We have all read your two opening numbers in the Century, and consider them almost beyond praise. I hear no dissent from this verdict. I did not know there was an untouched personage in American life, but I had forgotten the auctioneer. You have photographed him accurately.
I have been an utterly free person for a month or two; and I do not believe I ever so greatly appreciated and enjoyed – and realized the absence of the chains of slavery as I do this time. Usually my first waking thought in the morning is, “I have nothing to do to-day, I belong to nobody, I have ceased from being a slave.” Of course the highest pleasure to be got out of freedom, and having nothing to do, is labor. Therefore I labor. But I take my time about it. I work one hour or four as happens to suit my mind, and quit when I please. And so these days are days of entire enjoyment. I told Clark the other day, to jog along comfortable and not get in a sweat. I said I believed you would not be able to enjoy editing that library over there, where you have your own legitimate work to do and be pestered to death by society besides; therefore I thought if he got it ready for you against your return, that that would be best and pleasantest.
You remember Governor Jewell, and the night he told about Russia, down in the library. He was taken with a cold about three weeks ago, and I stepped over one evening, proposing to beguile an idle hour for him with a yarn or two, but was received at the door with whispers, and the information that he was dying. His case had been dangerous during that day only and he died that night, two hours after I left. His taking off was a prodigious surprise, and his death has been most widely and sincerely regretted. Win. E. Dodge, the father-in-law of one of Jewell’s daughters, dropped suddenly dead the day before Jewell died, but Jewell died without knowing that.
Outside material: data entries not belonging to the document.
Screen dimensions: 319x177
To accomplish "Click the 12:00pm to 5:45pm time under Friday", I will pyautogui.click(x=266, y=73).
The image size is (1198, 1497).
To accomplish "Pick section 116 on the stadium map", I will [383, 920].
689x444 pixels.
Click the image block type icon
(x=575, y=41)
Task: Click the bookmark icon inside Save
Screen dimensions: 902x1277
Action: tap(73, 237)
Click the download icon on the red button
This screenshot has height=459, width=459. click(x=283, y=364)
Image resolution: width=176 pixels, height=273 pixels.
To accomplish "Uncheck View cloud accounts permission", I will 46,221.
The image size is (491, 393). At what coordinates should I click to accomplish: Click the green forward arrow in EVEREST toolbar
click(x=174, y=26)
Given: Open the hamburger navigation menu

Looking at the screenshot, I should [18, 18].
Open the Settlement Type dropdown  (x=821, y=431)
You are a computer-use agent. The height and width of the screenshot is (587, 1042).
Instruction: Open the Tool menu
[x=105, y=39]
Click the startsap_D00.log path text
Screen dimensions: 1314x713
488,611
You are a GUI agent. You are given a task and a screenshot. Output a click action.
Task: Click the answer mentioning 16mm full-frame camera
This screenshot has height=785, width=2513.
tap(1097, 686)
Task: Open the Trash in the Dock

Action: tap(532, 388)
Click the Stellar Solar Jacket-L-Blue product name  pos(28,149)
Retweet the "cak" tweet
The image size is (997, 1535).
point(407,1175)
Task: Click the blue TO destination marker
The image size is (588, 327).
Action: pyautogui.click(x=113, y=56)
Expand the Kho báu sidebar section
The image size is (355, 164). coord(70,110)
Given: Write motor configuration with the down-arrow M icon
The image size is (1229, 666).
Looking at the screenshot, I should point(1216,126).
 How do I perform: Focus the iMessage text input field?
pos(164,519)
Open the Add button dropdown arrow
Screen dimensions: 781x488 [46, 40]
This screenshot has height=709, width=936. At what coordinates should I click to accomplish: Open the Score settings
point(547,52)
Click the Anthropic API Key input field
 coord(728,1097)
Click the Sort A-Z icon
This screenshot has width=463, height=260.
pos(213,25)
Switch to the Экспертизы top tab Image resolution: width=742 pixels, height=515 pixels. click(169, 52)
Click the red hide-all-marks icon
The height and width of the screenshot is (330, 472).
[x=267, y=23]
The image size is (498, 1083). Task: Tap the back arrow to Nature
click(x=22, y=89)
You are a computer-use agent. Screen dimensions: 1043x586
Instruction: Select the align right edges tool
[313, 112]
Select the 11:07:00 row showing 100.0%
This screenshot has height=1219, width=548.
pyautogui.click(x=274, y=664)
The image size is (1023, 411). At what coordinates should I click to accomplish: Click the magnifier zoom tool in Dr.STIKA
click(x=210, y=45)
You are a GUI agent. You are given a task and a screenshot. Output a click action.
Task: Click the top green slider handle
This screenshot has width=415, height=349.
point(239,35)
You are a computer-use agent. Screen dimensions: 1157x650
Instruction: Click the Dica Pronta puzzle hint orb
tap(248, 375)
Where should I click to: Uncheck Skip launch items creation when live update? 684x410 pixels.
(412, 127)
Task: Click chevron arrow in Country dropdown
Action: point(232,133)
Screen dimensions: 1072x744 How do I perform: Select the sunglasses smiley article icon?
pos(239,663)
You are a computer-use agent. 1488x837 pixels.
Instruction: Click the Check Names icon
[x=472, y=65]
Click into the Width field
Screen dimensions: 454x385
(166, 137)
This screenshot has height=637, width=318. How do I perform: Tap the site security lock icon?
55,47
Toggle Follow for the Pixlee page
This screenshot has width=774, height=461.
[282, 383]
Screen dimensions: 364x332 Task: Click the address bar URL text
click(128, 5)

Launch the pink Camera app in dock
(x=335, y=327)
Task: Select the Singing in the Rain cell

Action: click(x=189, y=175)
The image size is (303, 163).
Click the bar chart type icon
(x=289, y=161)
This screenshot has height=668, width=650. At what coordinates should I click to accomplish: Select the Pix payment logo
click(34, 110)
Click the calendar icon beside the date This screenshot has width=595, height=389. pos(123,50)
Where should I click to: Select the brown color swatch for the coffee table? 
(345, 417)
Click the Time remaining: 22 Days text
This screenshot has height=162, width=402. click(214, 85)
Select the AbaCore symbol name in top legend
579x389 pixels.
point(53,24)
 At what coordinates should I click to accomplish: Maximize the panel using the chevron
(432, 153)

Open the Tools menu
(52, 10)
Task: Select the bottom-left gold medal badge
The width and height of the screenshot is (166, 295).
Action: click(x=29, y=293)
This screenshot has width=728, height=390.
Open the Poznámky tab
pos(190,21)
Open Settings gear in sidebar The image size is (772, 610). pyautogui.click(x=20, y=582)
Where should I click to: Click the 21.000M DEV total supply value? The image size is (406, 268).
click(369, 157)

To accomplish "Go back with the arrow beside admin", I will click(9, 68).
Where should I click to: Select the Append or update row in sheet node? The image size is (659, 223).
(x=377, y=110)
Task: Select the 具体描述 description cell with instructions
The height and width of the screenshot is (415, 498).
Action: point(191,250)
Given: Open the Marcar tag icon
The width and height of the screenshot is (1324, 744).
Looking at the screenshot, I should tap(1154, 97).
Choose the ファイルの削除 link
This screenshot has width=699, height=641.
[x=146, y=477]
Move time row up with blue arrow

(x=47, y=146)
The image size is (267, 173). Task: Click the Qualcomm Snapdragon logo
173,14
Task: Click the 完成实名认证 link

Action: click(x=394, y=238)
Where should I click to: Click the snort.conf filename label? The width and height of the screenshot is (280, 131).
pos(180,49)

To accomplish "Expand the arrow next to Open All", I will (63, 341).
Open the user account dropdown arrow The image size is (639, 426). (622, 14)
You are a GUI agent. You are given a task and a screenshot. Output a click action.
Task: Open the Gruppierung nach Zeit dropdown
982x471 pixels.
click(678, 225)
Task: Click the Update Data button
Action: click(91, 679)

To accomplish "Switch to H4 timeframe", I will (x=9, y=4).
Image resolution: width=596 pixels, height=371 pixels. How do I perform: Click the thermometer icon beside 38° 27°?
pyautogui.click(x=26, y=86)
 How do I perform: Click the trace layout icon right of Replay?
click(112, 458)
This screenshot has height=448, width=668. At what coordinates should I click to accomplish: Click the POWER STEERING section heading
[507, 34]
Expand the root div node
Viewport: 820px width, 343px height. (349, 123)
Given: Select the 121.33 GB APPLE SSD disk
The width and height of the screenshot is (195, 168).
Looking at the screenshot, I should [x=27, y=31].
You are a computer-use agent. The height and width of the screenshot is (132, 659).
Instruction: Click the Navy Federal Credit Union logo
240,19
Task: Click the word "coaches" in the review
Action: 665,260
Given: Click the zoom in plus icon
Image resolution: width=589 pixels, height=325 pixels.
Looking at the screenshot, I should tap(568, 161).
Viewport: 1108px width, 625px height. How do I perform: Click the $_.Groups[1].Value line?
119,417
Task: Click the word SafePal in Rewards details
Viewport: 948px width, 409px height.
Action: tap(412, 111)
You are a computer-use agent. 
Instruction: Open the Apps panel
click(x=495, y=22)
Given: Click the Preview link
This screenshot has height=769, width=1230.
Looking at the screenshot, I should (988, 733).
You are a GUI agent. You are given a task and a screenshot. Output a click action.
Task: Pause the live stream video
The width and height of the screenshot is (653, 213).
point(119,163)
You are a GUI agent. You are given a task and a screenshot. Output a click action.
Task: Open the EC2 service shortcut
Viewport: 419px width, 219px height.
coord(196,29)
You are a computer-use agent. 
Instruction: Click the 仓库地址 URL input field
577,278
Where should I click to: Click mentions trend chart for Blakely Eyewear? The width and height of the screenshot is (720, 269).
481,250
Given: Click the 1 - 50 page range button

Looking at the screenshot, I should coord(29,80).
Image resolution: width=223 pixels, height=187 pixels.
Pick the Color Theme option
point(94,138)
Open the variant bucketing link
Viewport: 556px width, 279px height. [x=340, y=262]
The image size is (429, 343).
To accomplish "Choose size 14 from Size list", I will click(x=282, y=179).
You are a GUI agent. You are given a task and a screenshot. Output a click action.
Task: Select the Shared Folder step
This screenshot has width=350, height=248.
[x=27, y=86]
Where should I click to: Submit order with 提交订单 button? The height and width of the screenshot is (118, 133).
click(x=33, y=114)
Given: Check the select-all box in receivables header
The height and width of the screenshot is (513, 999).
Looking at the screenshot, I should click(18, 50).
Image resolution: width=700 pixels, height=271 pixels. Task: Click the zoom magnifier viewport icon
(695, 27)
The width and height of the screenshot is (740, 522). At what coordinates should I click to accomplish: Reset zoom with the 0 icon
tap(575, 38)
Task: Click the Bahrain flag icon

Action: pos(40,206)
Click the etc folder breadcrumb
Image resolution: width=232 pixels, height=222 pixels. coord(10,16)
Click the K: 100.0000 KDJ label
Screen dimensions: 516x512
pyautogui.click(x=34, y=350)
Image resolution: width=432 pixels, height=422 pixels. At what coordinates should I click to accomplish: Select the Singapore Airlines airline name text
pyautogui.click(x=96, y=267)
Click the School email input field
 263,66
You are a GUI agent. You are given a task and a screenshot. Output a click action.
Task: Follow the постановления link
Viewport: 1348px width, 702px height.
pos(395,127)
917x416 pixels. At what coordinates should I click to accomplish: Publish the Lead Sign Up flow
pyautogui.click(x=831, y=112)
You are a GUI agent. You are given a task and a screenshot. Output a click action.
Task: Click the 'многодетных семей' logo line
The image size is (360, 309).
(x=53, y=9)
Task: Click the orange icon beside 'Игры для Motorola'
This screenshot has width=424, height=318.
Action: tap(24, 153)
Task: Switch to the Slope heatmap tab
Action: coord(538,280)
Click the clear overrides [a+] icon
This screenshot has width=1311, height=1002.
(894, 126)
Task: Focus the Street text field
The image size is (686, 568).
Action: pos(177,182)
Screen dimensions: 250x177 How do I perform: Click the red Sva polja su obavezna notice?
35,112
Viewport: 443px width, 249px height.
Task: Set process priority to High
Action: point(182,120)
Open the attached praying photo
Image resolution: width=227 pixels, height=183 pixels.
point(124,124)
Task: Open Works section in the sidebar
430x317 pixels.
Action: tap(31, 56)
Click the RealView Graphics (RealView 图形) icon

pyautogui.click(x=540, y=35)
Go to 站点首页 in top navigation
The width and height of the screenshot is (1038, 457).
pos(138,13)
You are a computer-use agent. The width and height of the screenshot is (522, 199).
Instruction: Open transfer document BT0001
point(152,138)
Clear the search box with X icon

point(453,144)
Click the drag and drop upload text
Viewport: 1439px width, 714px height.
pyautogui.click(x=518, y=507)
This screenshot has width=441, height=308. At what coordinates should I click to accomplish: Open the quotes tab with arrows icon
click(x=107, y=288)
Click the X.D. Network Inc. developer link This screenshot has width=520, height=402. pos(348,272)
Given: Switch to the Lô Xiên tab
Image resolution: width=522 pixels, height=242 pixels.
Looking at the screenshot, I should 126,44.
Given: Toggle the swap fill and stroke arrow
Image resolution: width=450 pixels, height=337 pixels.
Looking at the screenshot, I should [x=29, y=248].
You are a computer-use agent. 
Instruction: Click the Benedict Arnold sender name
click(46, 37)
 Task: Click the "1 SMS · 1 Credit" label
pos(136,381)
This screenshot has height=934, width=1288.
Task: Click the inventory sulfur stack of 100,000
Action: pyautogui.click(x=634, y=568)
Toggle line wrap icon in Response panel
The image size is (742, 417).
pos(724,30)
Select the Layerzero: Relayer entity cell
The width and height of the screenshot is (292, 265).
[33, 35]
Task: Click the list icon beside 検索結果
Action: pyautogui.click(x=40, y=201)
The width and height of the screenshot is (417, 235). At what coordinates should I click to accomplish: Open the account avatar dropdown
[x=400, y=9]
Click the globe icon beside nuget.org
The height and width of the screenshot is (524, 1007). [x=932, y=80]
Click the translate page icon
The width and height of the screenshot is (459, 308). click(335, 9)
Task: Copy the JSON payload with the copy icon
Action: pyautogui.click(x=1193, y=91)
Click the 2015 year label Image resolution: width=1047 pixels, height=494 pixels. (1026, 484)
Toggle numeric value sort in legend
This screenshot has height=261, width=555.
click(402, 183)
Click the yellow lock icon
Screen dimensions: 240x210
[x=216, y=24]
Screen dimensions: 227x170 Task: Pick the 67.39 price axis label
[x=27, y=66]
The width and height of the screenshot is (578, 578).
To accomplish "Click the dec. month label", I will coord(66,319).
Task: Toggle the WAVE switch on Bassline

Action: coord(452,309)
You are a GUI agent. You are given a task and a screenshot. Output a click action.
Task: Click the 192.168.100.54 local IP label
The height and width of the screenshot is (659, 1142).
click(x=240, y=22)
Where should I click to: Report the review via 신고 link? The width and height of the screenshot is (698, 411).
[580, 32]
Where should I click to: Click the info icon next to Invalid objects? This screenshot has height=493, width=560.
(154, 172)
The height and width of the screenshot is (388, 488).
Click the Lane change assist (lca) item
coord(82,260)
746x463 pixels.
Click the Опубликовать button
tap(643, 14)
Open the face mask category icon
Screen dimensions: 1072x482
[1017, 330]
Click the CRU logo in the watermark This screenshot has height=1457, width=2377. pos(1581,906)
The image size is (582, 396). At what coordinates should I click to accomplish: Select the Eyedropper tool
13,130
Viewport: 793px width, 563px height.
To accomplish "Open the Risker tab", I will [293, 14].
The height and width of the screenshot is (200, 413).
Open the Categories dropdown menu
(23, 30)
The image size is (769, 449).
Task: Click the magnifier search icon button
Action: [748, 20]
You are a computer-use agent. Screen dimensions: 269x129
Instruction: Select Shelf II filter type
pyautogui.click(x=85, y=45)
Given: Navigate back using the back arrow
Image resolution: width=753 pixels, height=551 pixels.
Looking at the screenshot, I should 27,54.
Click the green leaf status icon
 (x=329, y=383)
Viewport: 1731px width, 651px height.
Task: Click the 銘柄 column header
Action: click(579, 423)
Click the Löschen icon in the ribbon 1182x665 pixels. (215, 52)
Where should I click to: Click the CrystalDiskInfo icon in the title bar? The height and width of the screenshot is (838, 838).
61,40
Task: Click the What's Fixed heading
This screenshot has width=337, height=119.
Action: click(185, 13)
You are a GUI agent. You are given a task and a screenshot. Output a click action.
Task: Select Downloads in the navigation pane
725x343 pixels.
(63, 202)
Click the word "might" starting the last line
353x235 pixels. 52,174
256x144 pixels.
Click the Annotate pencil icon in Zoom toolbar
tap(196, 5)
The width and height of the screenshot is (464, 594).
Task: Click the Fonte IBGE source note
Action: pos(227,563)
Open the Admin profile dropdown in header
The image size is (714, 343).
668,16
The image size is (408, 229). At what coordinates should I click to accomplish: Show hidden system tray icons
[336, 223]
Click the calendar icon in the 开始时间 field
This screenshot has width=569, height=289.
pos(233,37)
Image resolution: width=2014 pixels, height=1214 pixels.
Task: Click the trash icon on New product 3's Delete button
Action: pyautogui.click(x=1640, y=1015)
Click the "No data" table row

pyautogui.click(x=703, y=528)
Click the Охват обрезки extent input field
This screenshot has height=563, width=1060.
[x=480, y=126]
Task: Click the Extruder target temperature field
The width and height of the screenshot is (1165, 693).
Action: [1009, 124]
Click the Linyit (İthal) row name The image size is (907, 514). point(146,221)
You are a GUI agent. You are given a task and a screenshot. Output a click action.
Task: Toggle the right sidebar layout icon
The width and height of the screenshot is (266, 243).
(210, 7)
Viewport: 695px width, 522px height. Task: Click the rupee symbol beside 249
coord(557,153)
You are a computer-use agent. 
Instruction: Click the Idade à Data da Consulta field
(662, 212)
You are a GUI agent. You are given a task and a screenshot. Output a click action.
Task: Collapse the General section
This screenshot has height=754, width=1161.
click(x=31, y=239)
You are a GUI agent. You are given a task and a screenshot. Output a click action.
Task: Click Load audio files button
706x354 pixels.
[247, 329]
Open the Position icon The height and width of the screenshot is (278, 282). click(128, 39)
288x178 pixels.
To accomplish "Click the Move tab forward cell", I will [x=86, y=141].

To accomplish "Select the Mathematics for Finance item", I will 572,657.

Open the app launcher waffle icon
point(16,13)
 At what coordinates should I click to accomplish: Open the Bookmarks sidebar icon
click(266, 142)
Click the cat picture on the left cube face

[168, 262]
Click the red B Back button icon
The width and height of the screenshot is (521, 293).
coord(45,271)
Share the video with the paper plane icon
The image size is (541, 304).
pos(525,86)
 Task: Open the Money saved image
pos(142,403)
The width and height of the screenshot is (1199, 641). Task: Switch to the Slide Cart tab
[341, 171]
Jewell’s widow went down to New York, to Dodge’s house, the day after Jewell’s funeral, and was to return here day before yesterday, and she did – in a coffin. She fell dead, of heart disease, while her trunks were being packed for her return home. Florence Strong, one of Jewell’s daughters, who lives in Detroit, started East on an urgent telegram, but missed a connection somewhere, and did not arrive here in time to see her father alive. She was his favorite child, and they had always been like lovers together. He always sent her a box of fresh flowers once a week to the day of his death; a custom which he never suspended even when he was in Russia. Mrs. Strong had only just reached her Western home again when she was summoned to Hartford to attend her mother’s funeral.
I have had the impulse to write you several times. I shall try to remember better henceforth.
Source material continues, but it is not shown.